There is a huge tech bubble - but primarily in the private Vc backed companies. Exponentially more money has been thrown at garbage companies than any other time in human history and has had a huge ripple effect primarily in the Bay Area economy but secondarily in the retail industries and taxi industries for example. A huge amount of pension money will eventually be vaporized. Those public companies you mention legitimately make massive profits and actually can likely continue to do so even in a downturn as 90 percent of their staff is bullshit and not needed. However, once the vc Ponzi scheme blows up huge amounts of loss making companies will fail. There are also pockets of accounting fraud on overvalued companies that eventually will be found out, like Ali baba, Netflix, and amazon web services. Finally Tesla will also go bk.

VC
 
Pio nono:
There is a huge tech bubble - but primarily in the private Vc backed companies. Exponentially more money has been thrown at garbage companies than any other time in human history and has had a huge ripple effect primarily in the Bay Area economy but secondarily in the retail industries and taxi industries for example. A huge amount of pension money will eventually be vaporized. Those public companies you mention legitimately make massive profits and actually can likely continue to do so even in a downturn as 90 percent of their staff is bullshit and not needed. However, once the vc Ponzi scheme blows up huge amounts of loss making companies will fail. There are also pockets of accounting fraud on overvalued companies that eventually will be found out, like Ali baba, Netflix, and amazon web services. Finally Tesla will also go bk.

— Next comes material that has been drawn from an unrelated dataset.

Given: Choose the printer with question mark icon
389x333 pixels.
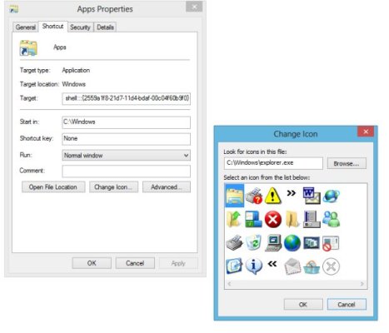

What in the world is driving these VCs to the valuations they placed/are placing on some of these companies? There is no--none, zero--conceivable path to profitability for WeWork. None. I simply cannot understand the investors--people who are using real money that they can lose--to invest in this horseshit company. It genuinely enrages me. The principle that you can lose billions of dollars a year and fail to provide even a pretend rational path toward future profitability and still walk away stinkin' rich is enraging to the core. I have the same feeling toward Uber and Lyft, which, as far as business models, are beyond garbage companies (they will never be profitable and they have little chance of succeeding in the autonomous car market as the manufacturers will have all the leverage and no need for them).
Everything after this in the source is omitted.